To say BlackBerry CEO John Chen's interview with Code/Mobile went over well would pretty much be a flat out lie. After we posted highlights from the event, the comments section here on CrackBerry went a little crazy along with the rest of the internet. You've all seen the headlines, so there's not much sense in pointing them out but taking to the Inside BlackBerry Blog, John Chen felt the need to go ahead and clear the air in a post titled 'Tempest in a Teacup' stating that he feels some context may have been missed from the interview.
Tempest in a Teacup
My appearance at the Code/Mobile conference created a minor furor yesterday. To my dismay, the media focused on a few of my comments while ignoring many others. That whipped up some commentators into a frenzy, including, unfortunately, a few of our loyal fans.

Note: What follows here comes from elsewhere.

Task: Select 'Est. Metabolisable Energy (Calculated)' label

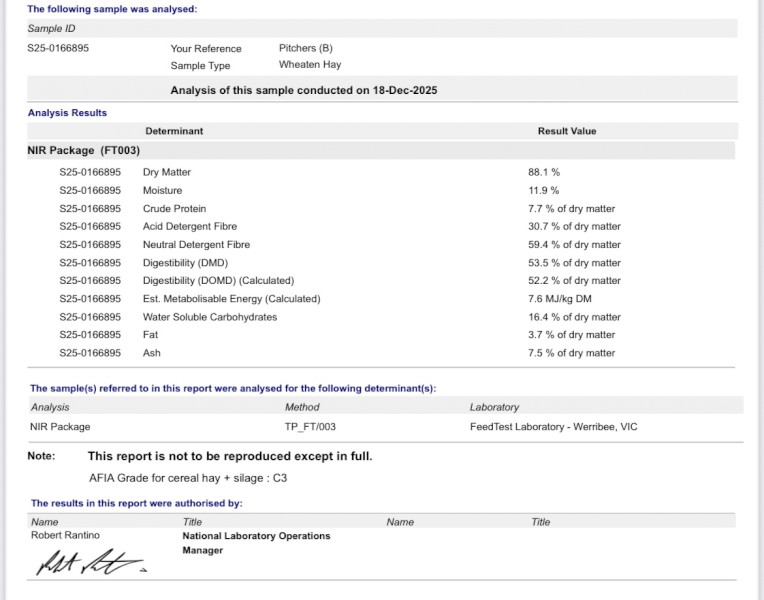Action: (231, 298)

Here's the context I think that may have been missed yesterday. First, I have 100% confidence in our new PRIV smartphone. Not only will it bring BlackBerry's strong privacy DNA to the Android platform, but PRIV will deliver top-of-the-line features for your maximum productivity, including an oversized screen and, underneath it, a smooth sliding mechanism that unveils the iconic BlackBerry keyboard. And all the business and recreational apps that you could ever want courtesy of our good partner, Google.
Besides all of the hard work that our engineers in Waterloo and Ottawa have done to make PRIV a first-class hero smartphone, I am convinced that there is an under-served segment that PRIV can ably fill. Enterprises are increasingly aware of the security and privacy risks that their mobile devices pose. So are consumers. Moreover, the Android smartphone market is massive – 1.2 billion users globally today, according to IDC, growing to 1.53 billion over the next 4 years. I don't think it's unreasonable to believe that BlackBerry will find a strong audience here.

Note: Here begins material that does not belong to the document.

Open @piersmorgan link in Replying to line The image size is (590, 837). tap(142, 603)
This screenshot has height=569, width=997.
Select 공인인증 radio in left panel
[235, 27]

Finally, anyone who has been watching closely what I've been trying to do at BlackBerry has surely heard me say that we would not stay in the device business if we were not profitable. This is nothing new, and I've repeated this many times recently. That said, we are doing everything possible to make our devices profitable. We are committed to both the success of PRIV as well as supporting governments and other customers that demand the security and performance of our BlackBerry 10 devices.
I've also consistently said that BlackBerry's future is in taking our security expertise into the software arena. It's what our enterprise customers want, and it also helps continue our transformation into a multi-platform provider that can secure the mobile enterprise – regardless of type of device. We've taken many steps in recent months to augment our software portfolio.
I'm energized by the acquisitions of WatchDox and AtHoc, and our pending acquisition of Good Technology – all leaders in their respective spaces (secure document sharing, emergency alerts, and mobile device management).
Security and Privacy
Despite my optimism, I'm a realist at heart. It's the engineer in me. It's also why I don't have the patience to sugarcoat. So if you heard me say yesterday that security-wise, the latest Blackphone is now in the same conversation as our devices, you know it's not idle flattery.
At the same time, I mentioned several features coming in PRIV that will help it rise to the very top security-wise, even among secure Android phones. There's the unique key in the chipset of every PRIV smartphone to authenticate the Android OS, so users can be confident their PRIV is not running malicious firmware that could violate their privacy or security. There's our ability to patch vulnerabilities much faster than other Android smartphone makers, and other features I didn't mention. It's why I firmly believe PRIV will be MORE resilient than everything else.
As I mentioned at the time, I thought it was a pretty solid interview and nothing he said was really new information in regards to the handset business or well, pretty much anything else. I was rather surprised he took the time to mention Blackphone but, I took it as Chen being a bit of a straight shooter and telling the flat out truth. Would I as a CEO give air time to others as I'm trying to sell my own device? Probably not but that's likely part of why I'm not a CEO either.
As Chen notes, he's a realist and does not have time to sugarcoat things. I feel him there. I often get 'called out' for similar actions. Sometimes people don't want the truth, they want things sugarcoated. In any case, I'm glad he took the time to clarify these issues in this new post because it was certainly needed though I still think he needs to sit back and chill for a bit. Whether or not it will help any, well, we'll see. Bad news travels faster than good news.